Her four-physician practice draws patients from several rural counties in southwestern Georgia, and more than half are covered by Medicaid. The coming shift to managed care played a role in Dr. Reed Lichtenfeld's recent decision to stop delivering babies.
"When I finished residency, I figured I'd deliver babies until I'm 70," she said. "But to be honest with you, the health care system has just beaten me down."
Dr. Reed Lichtenfeld hopes the transition to HMOs won't cause ob-gyns to drop out of the program but says she's not optimistic. "In many circumstances it doesn't take much for practices to shut down their Medicaid, and that's going to overburden other practices that do take Medicaid," she said.
In Texas, physician participation in Medicaid has been declining for several years, and an HMO expansion is likely to exacerbate the trend, Davis said.
According to TMA data, the percentage of physicians who accept all new Medicaid patients fell from 66.8% in 2000 to 44.6% in 2004. "The decline is most acute in the areas where you have HMOs," she said.
Nationally, increased Medicaid managed care penetration does not attract more primary care physicians to Medicaid, according to the results of a study published in the September issue of the American Public Health Assn.'s journal Medical Care. The study found that between 1996 and 2001, increases in Medicaid managed care not only failed to boost physician participation in Medicaid but actually were associated with a slight decrease in participation.
"Our analyses indicate that a 10-percentage-point increase in managed care penetration would reduce the likelihood that physicians participate in Medicaid on average by 2.9 percentage points," study authors wrote.
"I hope that by providing some empirical evidence at the national level, policy-makers will be a little more realistic about their expectations of Medicaid managed care," said Jessica Greene, PhD, a health policy expert at the University of Oregon and the study's lead author.
But in Texas, Medicaid HMOs have not seen a drop in physician participation for next year, said Leah Rummel, executive director of the Texas Assn. of Health Plans. "If anything, we're seeing an increase."
Concerns deflected
In Georgia, physician groups have expressed their concerns about the Medicaid HMO rollout to policy-makers, but to no avail, said Dr. Reed Lichtenfeld, who also serves on MAG's executive committee and is president-elect of the Georgia Obstetrical and Gynecological Society.
"The state medical society tried to approach [Gov. Sonny Perdue] and ask that he change his direction, and it fell on deaf ears," she said. "It was not an 'if it happens,' it was a 'when it happens.' "

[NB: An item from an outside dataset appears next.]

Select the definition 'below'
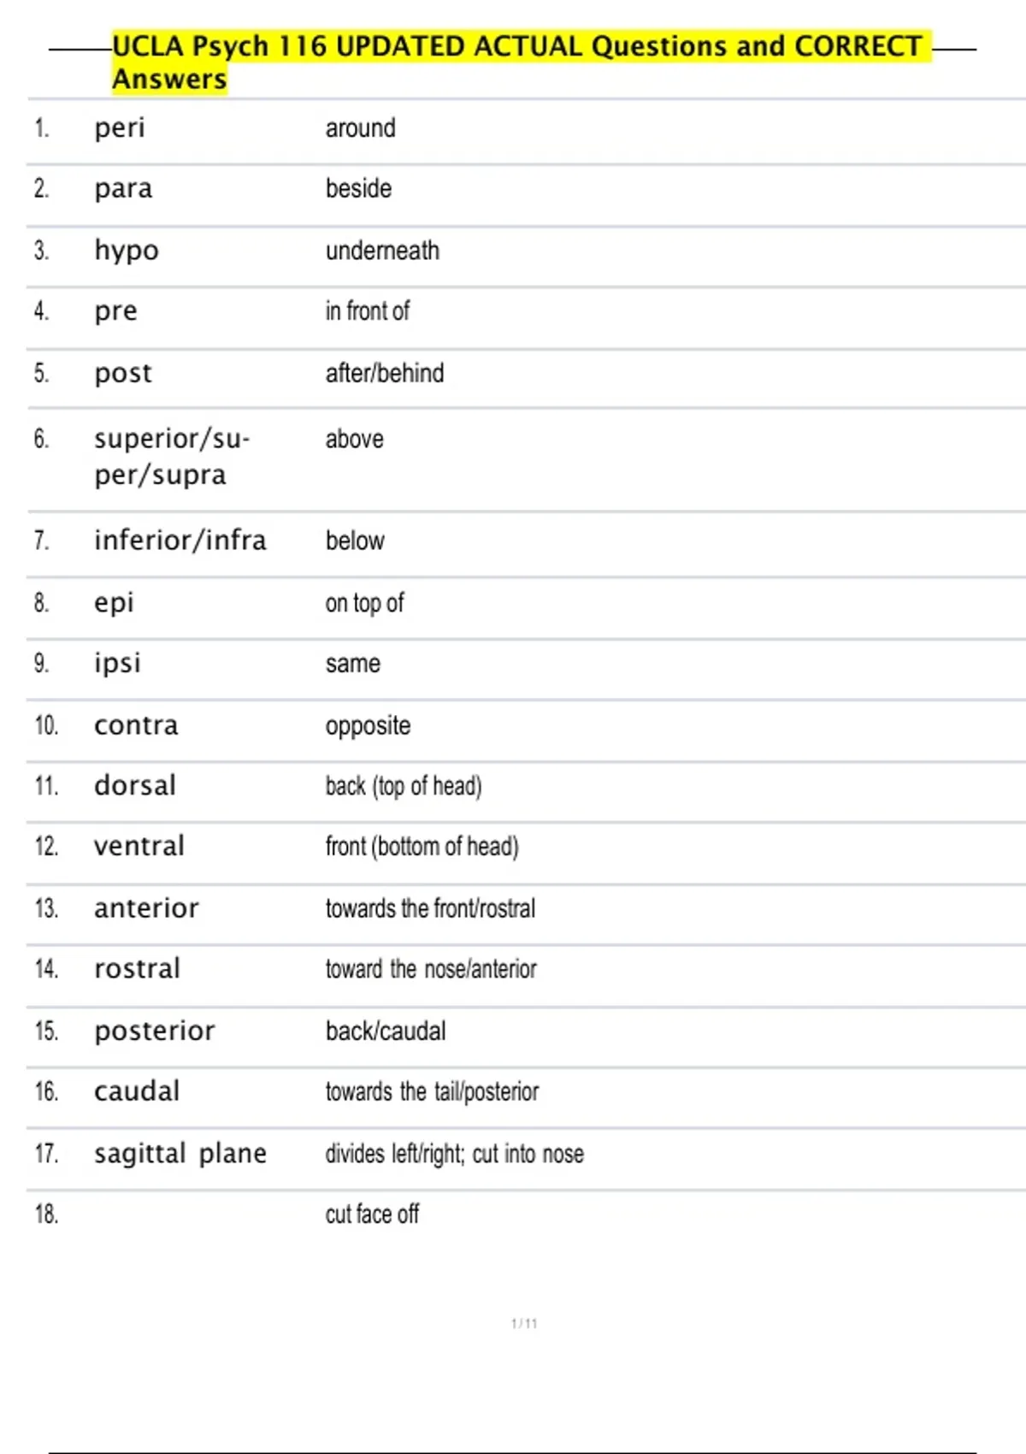Viewport: 1026px width, 1454px height. click(x=355, y=541)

Similarly, Texas physician groups' objections to the HMO expansion plan didn't get anywhere with policy-makers, said Jane Catherine Rider, MD, interim chair of TMA's Ad Hoc Committee on Medicaid and president of the Texas Pediatric Society.

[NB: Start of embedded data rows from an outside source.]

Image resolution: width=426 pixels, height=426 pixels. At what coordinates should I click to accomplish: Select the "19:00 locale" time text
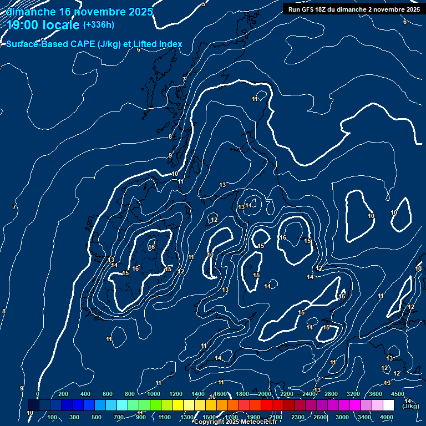coord(43,25)
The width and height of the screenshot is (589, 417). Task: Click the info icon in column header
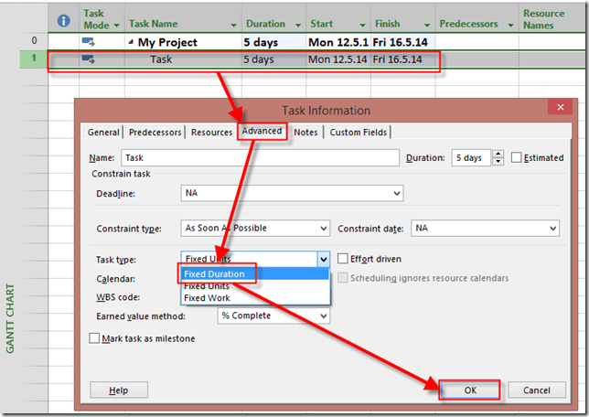pyautogui.click(x=63, y=19)
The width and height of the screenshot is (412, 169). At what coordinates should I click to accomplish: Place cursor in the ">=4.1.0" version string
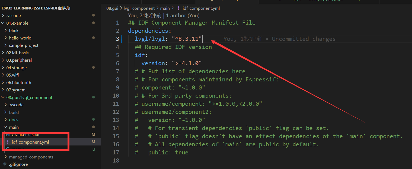point(187,63)
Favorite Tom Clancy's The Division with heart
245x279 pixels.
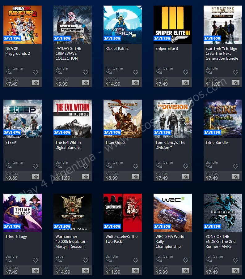[185, 166]
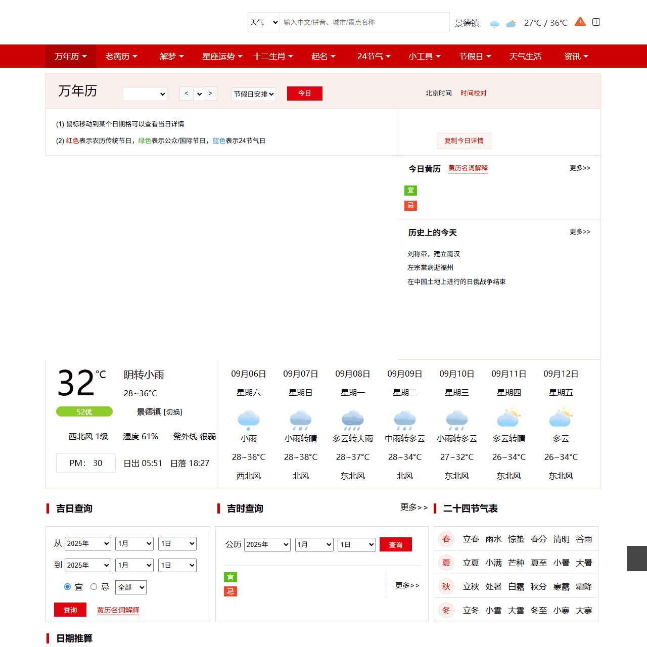Open the 全部 dropdown in 吉日查询
This screenshot has height=647, width=647.
pyautogui.click(x=130, y=587)
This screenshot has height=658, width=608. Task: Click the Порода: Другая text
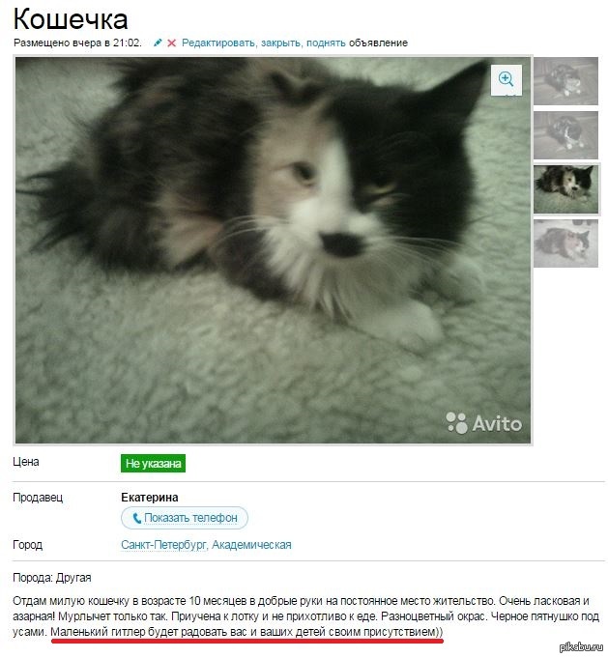tap(52, 578)
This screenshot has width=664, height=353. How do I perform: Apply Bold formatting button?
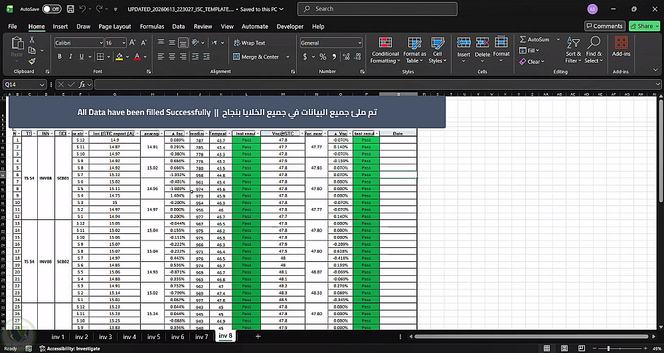pyautogui.click(x=60, y=57)
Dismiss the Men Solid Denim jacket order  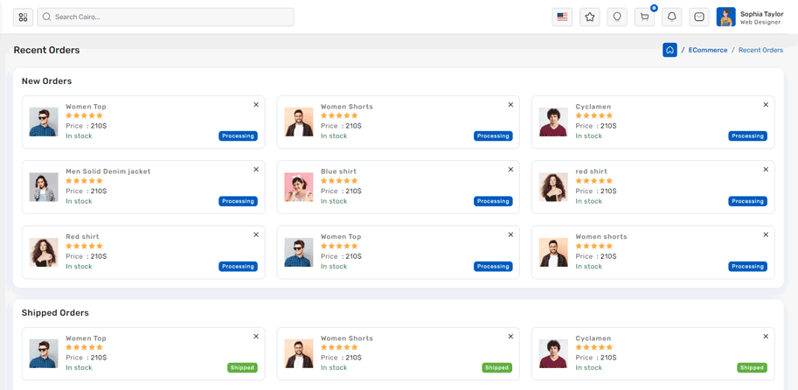256,170
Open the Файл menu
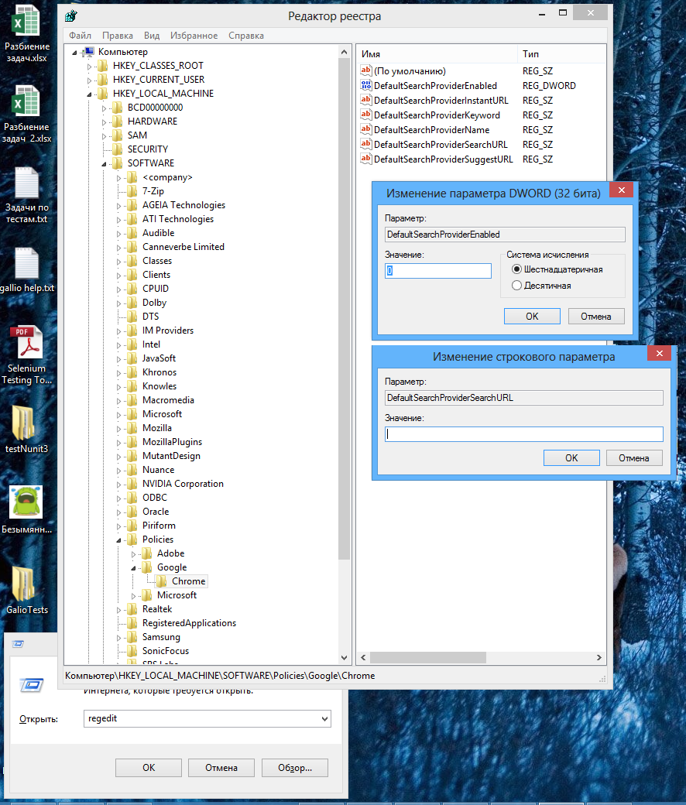 point(80,36)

"The people who made the decision seem philosophically committed to shifting government functions to private entities," Dr. Rider explained. "I don't think they were influenced very much by those of us who actually care for the patients."
In San Antonio, Dr. Burns-Banks said her practice would continue to serve Medicaid patients, despite low reimbursement and the administrative hassles associated with HMOs. "I'd like to see the system work better," she said. "But I guess we just have to keep trying to work with this thing."